The visit comes days after South Korean President Yoon Suk Yeol met with a Ukrainian delegation led by Defence Minister Rustem Umerov in the South Korean capital of Seoul and called for the two countries to formulate countermeasures in response to North Korea's dispatch of thousands of troops to Russia to help its fight against Ukraine.
Kim in recent months has prioritized relations with Russia as he tries to break out of isolation and strengthen his international footing, embracing the idea of a new Cold War.
The United States and its allies have said North Korea has sent more than 10,000 soldiers to Russia in recent weeks and that some of those troops were engaging in combat.
North Korea has also been accused of supplying artillery systems, missiles and other military equipment to Russia that may help Putin further extend an almost three-year war. There are also concerns in Seoul that North Korea, in exchange for its troops and arms supplies, could receive Russian technology transfers that could improve its nuclear weapons and missile programmes.
Yoon's national security adviser, Shin Wonsik, said in a TV interview last week that Seoul believes that Russia has provided air defence missile systems to North Korea in exchange for sending its troops.
Shin said Russia also appears to have given economic assistance to North Korea and various military technologies, including those needed for the North's efforts to build a reliable space-based surveillance system, which Kim has stressed is crucial for enhancing the threat of nuclear-capable missiles targeting South Korea.
Shin didn't say whether Russia has already transferred sensitive nuclear weapons and ballistic missile technologies to North Korea.
Yoon's office hasn't said whether the two governments discussed the possibility of South Korea supplying weapons to Ukraine in his talks with Umerov.
Since Russia's full-scale invasion of Ukraine in 2022, South Korea has joined US-led sanctions against Moscow and provided humanitarian and financial support to Kyiv. But it has avoided directly supplying arms, citing a longstanding policy of not giving lethal weapons to countries actively engaged in conflicts.

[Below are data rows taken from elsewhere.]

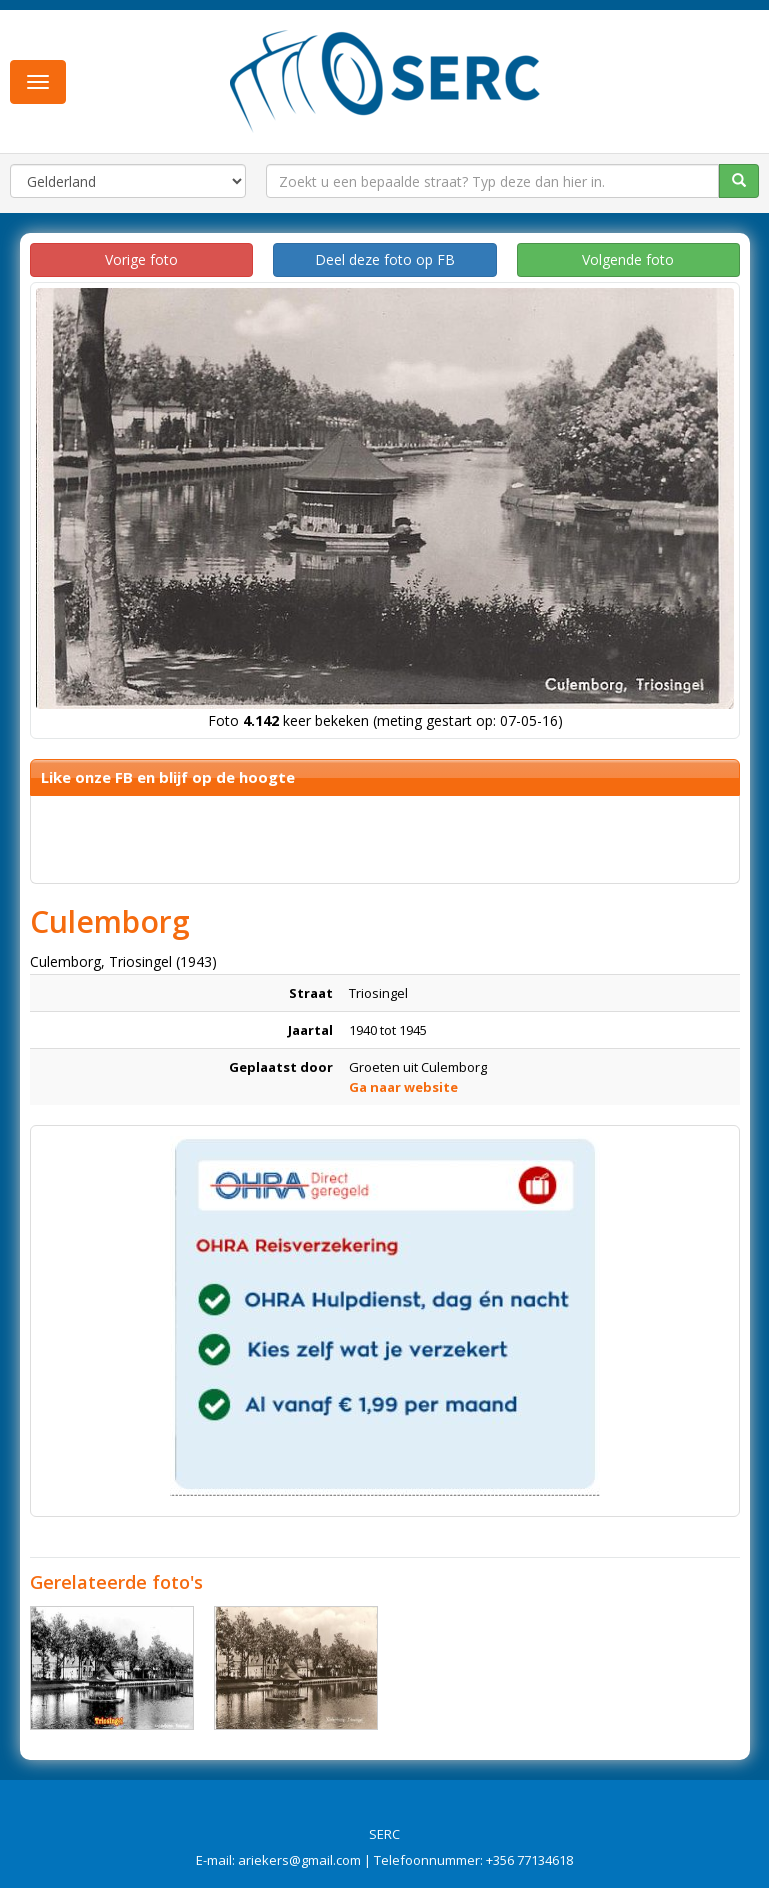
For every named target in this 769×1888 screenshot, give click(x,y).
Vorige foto (141, 259)
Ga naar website (403, 1087)
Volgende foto (628, 259)
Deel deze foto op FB (385, 259)
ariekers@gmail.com (299, 1860)
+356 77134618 (529, 1860)
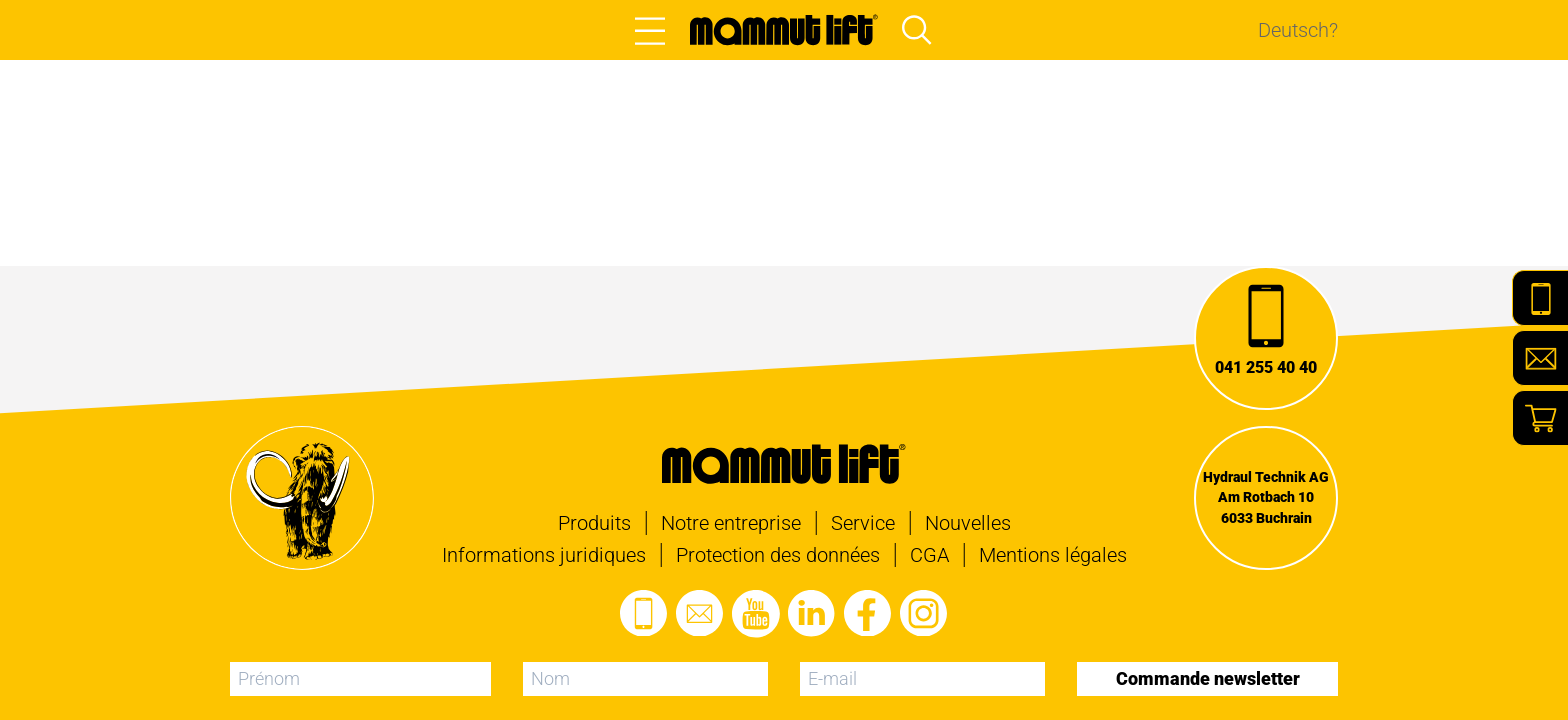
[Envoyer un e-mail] (700, 614)
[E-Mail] (1540, 358)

Yoon has said his government will take phased countermeasures, linking the level of its response to the degree of Russian-North Korean cooperation.

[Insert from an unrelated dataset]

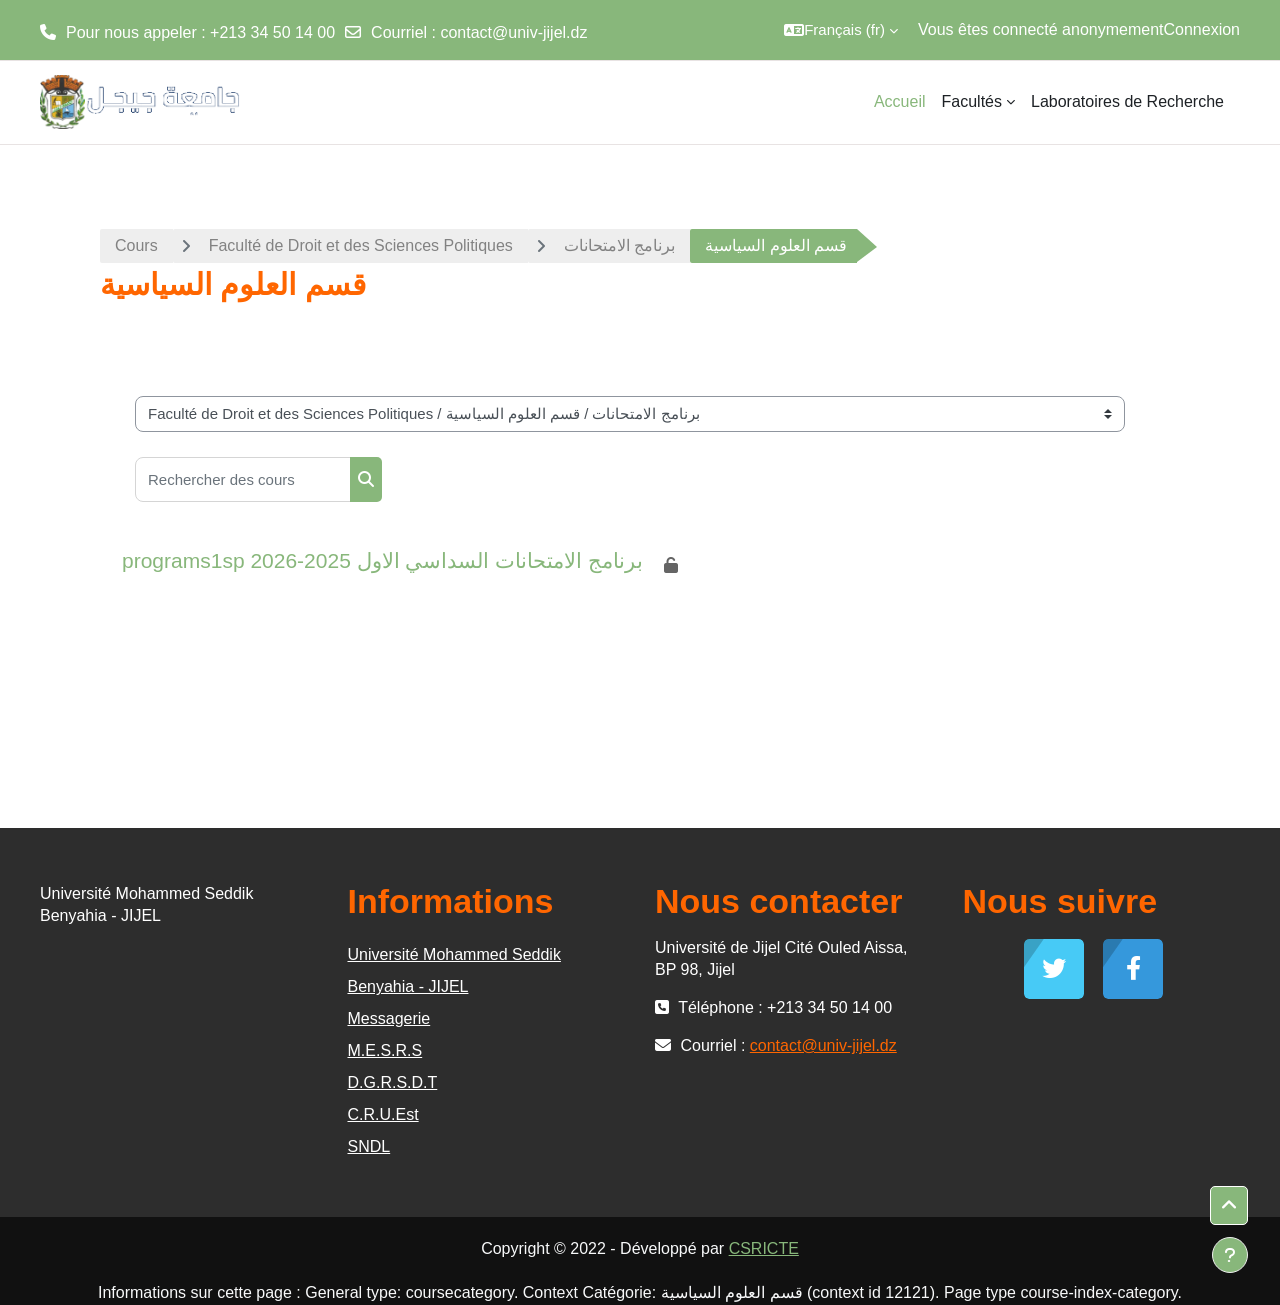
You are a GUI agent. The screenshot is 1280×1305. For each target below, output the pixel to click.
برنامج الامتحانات (619, 245)
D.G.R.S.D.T (393, 1082)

It wasn't immediately clear whether Belousov will meet with Kim, the North Korean leader. Last year, Kim hosted a Russian delegation led by then-Defence Minister Shoigu and gave him a personal tour of a North Korean arms exhibition, in what outside critics likened to a sales pitch.
That event came weeks before Kim travelled to Russia for talks with Putin which sped up military cooperation between the countries. During another meeting in Pyongyang in June this year, Kim and Putin signed a pact stipulating mutual military assistance if either country is attacked, in what was considered the two countries' biggest defence deal since the end of the Cold War.
The Russian report about Belousov's visit came as South Korea scrambled fighter jets to repel six Russian and five Chinese warplanes that temporarily entered the country's air defence identification zone around its eastern and southern seas, according to the South's Joint Chiefs of Staff.
It said the Russian and Chinese planes did not breach South Korea's territorial airspace.